Sunday, October 4, 2015

An Obsession or Love for the Job: My Journey

My first two years as an administrator I was obsessed with my job. I wanted to learn everything so that I could move upward in the organization. My quest for knowledge meant that I volunteered or agreed to do everything! I was on every committee, went to every sports game (weekends included), I went to every board meeting, I even joined our parent/professional organization. I arrived to work before 6 a.m. and was leaving after 9 p.m. (with a 90 minute round-trip drive). This obsession made my "To Do List" for everyday something that I could not escape. At night trying to relax, meant thinking about what was happening tomorrow. I was so focused on tomorrow, that I did not experience or fully engage with today. I was exhausted emotionally as well as physically. I was the first one arriving to school and the last to leave.

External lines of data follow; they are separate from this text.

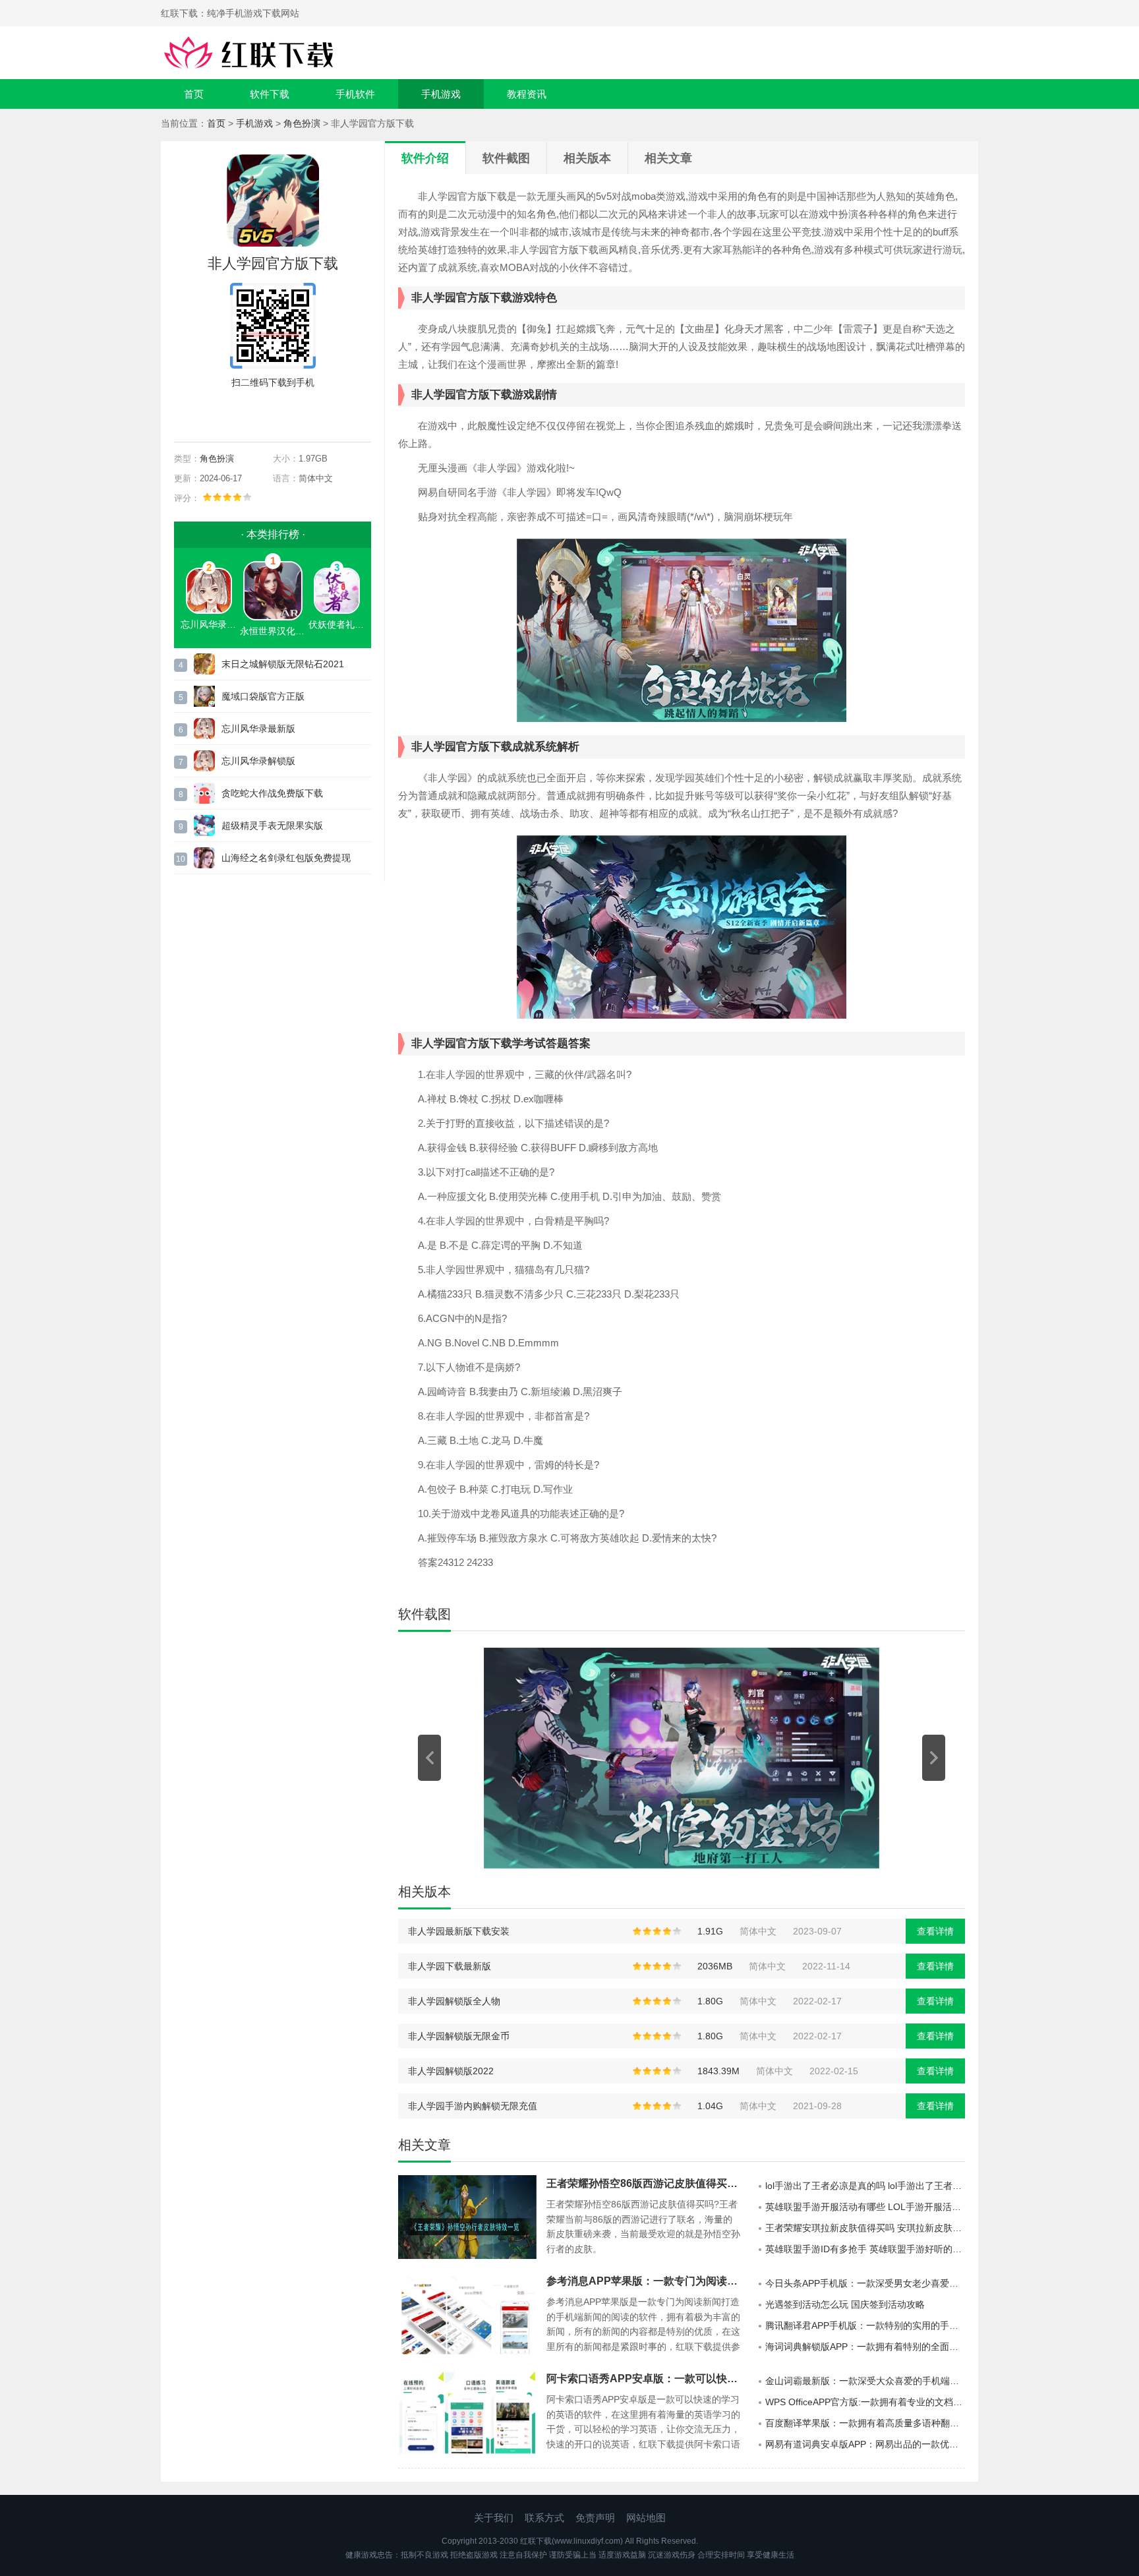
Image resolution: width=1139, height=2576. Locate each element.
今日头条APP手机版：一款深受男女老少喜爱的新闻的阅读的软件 (865, 2283)
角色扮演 (301, 123)
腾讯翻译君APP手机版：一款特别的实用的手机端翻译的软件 (865, 2325)
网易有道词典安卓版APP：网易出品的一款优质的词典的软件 (865, 2444)
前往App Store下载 (283, 412)
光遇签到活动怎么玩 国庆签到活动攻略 (845, 2304)
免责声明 (595, 2517)
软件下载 (269, 94)
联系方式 (544, 2517)
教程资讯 (526, 94)
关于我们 (493, 2517)
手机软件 (355, 94)
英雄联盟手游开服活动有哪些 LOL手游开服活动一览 (865, 2207)
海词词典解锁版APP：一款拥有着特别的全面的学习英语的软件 (865, 2346)
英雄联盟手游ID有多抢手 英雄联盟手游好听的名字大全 (865, 2249)
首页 (194, 94)
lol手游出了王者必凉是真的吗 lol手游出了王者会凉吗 (865, 2185)
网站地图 (646, 2517)
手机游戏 (441, 94)
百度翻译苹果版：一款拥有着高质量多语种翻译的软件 (865, 2423)
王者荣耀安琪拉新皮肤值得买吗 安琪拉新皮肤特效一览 (865, 2228)
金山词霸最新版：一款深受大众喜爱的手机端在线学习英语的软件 (865, 2381)
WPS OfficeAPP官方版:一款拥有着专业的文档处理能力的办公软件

I was sprinting through a race and am not sure that I was 100% available for anything. I know I did not listen to all conversations with a completely open-mind and I know that I did not reflect. When people asked me if I loved my job, I always responded with yes, but now I know that I was obsessed. I am now in my fourth year as an administrator, in a completely different district, in a completely different type of administration, and I can say that I love my job! I think I work just as hard as I did in my earlier years, but now I am moving at a healthy pace. I am taking breaths before I react, I am listening to people with an open-mind, and I am reflecting each day, even multiple times a day. I am taking time to do things that I enjoy (Twitter chats, EdCamps, reading educational books) or am learning to enjoy (writing a blog). Doing these activities are helping me to grow in ways that I could never imagine. Instead of searching to learn "Everything" about an organization, I am learning how to be a better leader. This shift in thought, has helped me to fall back in love with my job and truly enjoy each day. I have heard many times that you need to, "Take time for yourself" or have something to do for "Fun." For me it was deeper then that. I needed to shift my thinking. I needed to realize that I was moving at a pace that did not allow for me to enjoy what I was doing. By slowing down, I see that I have time to do the things I love. These things that I do for fun, no longer interfere with my "To Do List" for tomorrow.

2 comments:

  1. Angela...I LOVE this! You are an AMAZING person that I'm privileged to know! I would love to hear about your new endeavors...drop me an email sometime!
    Geri Bell

    ReplyDelete
    Replies
    1. I miss you Geri!! Thank you for your kind words. I hope you have an amazing holidays!!